EXTRACTED RECORDS:

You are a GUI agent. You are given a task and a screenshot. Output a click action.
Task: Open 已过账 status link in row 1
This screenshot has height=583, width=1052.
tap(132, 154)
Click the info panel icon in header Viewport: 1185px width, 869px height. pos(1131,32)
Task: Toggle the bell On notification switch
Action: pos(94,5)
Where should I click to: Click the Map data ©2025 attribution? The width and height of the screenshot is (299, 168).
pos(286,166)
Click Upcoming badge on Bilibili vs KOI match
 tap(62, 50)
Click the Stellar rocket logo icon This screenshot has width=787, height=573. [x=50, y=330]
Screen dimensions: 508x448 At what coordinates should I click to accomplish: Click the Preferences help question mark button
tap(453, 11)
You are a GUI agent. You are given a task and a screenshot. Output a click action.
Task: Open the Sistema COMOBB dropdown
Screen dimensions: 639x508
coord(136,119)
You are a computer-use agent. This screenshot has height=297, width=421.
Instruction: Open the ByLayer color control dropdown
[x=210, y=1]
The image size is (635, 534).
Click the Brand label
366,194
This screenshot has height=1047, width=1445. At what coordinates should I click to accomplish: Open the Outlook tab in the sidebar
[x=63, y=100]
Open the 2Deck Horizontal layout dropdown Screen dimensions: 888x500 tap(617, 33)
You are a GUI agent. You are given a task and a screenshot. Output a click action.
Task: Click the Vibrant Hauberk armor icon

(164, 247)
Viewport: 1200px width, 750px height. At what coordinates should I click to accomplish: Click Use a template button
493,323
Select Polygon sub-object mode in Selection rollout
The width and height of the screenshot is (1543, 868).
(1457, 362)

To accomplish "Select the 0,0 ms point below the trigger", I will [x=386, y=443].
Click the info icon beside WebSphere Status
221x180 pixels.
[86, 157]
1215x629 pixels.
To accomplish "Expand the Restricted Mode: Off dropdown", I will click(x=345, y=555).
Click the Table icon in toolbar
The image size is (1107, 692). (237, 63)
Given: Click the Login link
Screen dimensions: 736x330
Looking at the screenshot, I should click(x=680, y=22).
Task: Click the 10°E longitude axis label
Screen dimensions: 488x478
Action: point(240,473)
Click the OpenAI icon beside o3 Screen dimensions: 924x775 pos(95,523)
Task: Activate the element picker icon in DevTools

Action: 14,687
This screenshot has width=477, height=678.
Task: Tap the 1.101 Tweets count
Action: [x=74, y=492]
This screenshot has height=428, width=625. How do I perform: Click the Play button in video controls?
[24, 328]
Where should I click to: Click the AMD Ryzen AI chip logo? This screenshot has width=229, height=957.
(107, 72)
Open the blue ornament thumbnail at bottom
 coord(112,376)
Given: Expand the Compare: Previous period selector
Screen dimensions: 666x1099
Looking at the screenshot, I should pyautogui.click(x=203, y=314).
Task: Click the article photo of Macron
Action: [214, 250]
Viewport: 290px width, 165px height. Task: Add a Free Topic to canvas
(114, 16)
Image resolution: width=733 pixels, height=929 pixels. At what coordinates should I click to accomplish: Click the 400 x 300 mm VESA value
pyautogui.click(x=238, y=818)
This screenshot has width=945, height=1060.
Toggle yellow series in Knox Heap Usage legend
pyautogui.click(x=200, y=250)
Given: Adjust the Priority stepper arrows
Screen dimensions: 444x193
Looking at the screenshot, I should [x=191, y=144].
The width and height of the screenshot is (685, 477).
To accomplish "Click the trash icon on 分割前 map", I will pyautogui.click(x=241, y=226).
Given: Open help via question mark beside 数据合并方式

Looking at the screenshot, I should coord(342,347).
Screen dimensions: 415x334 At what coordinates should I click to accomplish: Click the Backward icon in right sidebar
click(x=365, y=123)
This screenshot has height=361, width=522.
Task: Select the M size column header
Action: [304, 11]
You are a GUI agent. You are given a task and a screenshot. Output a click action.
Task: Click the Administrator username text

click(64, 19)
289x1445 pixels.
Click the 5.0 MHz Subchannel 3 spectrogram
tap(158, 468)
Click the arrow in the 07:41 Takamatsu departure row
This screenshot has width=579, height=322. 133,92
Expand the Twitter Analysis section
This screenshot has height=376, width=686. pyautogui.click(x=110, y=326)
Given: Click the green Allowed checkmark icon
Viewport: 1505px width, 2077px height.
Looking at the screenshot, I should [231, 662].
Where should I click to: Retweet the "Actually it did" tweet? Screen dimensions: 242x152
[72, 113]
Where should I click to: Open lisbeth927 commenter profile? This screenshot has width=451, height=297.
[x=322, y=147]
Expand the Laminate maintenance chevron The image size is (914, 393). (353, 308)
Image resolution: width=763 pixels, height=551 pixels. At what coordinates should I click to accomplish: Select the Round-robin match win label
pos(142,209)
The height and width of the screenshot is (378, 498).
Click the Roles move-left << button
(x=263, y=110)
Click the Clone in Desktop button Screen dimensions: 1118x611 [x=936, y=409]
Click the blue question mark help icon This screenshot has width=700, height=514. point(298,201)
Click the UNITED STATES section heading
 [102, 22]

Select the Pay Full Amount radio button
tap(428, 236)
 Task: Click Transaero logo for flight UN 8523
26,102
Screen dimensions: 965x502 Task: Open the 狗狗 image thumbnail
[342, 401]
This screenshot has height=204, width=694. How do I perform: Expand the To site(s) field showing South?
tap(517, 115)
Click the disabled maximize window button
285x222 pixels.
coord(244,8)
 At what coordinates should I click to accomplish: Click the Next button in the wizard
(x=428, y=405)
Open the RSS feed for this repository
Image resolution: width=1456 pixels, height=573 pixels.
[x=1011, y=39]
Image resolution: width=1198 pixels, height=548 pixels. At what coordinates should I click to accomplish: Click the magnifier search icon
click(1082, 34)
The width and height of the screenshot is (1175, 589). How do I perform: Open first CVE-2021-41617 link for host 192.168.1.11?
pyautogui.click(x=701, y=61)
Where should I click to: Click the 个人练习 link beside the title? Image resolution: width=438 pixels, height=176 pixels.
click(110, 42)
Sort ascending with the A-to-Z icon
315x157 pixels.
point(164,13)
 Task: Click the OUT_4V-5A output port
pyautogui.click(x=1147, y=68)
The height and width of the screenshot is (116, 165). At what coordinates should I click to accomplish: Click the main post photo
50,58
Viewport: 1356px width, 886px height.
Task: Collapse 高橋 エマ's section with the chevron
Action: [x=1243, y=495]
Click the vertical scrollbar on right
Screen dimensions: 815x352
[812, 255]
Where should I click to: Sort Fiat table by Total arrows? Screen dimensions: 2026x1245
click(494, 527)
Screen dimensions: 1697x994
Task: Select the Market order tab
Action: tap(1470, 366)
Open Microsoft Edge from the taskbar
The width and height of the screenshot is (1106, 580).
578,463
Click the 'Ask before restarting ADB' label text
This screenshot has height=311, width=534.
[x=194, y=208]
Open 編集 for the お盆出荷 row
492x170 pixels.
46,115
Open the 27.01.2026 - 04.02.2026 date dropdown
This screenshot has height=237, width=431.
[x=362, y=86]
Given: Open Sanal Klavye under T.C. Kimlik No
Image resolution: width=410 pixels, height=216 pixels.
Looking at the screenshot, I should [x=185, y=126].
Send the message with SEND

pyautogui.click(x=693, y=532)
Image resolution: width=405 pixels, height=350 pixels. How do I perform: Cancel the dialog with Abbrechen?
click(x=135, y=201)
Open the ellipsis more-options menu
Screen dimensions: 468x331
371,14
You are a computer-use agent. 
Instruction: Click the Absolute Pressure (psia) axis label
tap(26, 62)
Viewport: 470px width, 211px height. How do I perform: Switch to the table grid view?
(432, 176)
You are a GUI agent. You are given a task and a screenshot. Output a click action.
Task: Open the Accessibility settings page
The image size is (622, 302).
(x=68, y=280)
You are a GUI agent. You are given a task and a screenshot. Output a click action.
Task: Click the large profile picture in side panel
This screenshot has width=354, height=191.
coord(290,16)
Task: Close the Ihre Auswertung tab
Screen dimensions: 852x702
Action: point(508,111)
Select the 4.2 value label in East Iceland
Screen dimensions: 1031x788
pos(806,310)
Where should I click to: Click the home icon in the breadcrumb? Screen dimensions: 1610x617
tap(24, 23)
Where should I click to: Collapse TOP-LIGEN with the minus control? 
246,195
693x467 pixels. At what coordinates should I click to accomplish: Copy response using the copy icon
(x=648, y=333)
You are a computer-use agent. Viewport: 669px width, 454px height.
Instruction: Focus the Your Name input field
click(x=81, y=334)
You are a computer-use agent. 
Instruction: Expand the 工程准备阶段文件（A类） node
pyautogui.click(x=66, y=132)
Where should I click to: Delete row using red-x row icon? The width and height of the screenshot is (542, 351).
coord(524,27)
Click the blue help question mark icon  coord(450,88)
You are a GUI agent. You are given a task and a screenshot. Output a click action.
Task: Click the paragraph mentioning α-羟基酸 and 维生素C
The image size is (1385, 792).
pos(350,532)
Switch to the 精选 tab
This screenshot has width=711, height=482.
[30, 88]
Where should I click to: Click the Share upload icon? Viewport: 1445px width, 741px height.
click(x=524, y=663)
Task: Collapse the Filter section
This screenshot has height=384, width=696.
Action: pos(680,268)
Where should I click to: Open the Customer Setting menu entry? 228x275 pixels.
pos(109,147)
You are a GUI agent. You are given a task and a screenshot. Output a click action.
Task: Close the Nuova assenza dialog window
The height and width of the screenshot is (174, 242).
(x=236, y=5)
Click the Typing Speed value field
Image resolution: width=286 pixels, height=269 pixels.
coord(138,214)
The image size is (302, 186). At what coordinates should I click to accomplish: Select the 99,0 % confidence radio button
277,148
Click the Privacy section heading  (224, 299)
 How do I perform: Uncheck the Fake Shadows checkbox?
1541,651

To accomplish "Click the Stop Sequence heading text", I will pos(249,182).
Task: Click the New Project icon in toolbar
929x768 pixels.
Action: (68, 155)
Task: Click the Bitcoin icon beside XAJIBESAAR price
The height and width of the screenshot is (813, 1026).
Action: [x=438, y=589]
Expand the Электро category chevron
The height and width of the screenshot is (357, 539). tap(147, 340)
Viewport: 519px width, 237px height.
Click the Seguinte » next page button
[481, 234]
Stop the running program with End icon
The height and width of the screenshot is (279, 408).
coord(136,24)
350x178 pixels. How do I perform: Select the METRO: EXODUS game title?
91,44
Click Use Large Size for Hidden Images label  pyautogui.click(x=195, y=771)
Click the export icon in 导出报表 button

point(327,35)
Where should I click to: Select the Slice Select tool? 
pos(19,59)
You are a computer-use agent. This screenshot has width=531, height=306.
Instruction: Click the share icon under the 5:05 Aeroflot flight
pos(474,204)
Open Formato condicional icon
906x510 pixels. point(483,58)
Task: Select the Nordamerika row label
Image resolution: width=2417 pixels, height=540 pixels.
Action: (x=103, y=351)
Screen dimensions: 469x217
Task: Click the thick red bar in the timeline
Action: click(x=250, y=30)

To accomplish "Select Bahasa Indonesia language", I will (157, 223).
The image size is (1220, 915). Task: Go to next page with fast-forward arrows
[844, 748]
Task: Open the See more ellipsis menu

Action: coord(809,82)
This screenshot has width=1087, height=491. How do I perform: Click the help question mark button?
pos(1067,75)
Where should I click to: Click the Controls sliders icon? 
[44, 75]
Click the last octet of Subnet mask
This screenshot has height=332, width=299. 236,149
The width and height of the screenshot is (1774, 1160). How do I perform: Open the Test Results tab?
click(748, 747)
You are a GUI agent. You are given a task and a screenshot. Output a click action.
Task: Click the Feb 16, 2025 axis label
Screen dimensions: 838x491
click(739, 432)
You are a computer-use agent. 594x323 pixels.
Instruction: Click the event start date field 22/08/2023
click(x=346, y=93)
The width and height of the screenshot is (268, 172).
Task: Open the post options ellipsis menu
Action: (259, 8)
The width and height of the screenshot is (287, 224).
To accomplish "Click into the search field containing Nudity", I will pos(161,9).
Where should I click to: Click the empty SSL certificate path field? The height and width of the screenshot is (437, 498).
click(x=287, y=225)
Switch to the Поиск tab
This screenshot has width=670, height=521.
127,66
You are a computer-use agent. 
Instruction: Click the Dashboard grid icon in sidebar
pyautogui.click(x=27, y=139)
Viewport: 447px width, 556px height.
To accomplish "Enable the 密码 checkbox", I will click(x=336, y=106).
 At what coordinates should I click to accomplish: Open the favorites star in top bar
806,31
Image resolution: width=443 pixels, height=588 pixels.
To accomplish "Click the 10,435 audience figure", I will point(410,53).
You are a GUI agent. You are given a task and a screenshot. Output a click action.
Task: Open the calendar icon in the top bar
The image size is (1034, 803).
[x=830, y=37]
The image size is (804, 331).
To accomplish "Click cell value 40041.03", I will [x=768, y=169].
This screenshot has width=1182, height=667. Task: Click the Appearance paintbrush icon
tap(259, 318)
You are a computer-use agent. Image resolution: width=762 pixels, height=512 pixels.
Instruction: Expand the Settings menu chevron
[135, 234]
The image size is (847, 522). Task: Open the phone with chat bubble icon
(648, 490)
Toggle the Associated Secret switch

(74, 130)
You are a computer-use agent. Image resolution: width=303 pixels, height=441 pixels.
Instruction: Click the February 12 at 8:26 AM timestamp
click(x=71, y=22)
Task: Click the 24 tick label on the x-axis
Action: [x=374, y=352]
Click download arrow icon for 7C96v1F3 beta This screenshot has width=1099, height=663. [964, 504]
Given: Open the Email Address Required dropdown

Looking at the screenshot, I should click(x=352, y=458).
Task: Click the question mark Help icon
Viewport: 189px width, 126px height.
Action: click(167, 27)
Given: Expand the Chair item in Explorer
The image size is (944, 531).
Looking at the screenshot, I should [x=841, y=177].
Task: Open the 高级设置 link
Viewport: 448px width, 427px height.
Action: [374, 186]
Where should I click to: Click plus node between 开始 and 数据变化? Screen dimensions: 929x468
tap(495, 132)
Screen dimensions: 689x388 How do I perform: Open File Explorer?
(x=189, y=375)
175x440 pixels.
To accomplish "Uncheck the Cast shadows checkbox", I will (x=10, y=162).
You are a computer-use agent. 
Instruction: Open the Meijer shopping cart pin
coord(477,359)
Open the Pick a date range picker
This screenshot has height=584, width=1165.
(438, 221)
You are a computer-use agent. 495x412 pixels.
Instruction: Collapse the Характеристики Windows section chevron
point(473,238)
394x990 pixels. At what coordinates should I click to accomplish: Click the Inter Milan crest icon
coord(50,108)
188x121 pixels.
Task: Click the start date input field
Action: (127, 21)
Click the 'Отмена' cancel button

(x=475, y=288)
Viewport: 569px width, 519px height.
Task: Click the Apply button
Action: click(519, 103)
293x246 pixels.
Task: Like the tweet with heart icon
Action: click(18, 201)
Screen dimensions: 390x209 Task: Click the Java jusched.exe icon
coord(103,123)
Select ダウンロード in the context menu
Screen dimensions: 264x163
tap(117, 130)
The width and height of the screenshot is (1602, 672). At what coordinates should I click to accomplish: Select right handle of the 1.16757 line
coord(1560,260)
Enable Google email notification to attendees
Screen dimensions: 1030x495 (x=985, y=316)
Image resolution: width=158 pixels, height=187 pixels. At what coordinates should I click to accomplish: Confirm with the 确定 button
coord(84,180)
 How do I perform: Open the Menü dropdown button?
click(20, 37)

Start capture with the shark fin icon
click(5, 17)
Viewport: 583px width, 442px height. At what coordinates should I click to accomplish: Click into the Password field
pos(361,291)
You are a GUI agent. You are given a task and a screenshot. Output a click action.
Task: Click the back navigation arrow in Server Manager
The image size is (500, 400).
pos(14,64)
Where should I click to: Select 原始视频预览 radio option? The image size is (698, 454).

GIVEN PROBLEM: Quote the data verbatim from the line containing "Where should I click to: Click plus" through the line containing "tap(117, 130)", including both of those lines.

REPLY TO THE TASK:
Where should I click to: Click plus node between 开始 and 数据变化? Screen dimensions: 929x468
tap(495, 132)
Screen dimensions: 689x388 How do I perform: Open File Explorer?
(x=189, y=375)
175x440 pixels.
To accomplish "Uncheck the Cast shadows checkbox", I will (x=10, y=162).
You are a computer-use agent. 
Instruction: Open the Meijer shopping cart pin
coord(477,359)
Open the Pick a date range picker
This screenshot has height=584, width=1165.
(438, 221)
You are a computer-use agent. 495x412 pixels.
Instruction: Collapse the Характеристики Windows section chevron
point(473,238)
394x990 pixels. At what coordinates should I click to accomplish: Click the Inter Milan crest icon
coord(50,108)
188x121 pixels.
Task: Click the start date input field
Action: (127, 21)
Click the 'Отмена' cancel button

(x=475, y=288)
Viewport: 569px width, 519px height.
Task: Click the Apply button
Action: click(519, 103)
293x246 pixels.
Task: Like the tweet with heart icon
Action: click(18, 201)
Screen dimensions: 390x209 Task: Click the Java jusched.exe icon
coord(103,123)
Select ダウンロード in the context menu
Screen dimensions: 264x163
tap(117, 130)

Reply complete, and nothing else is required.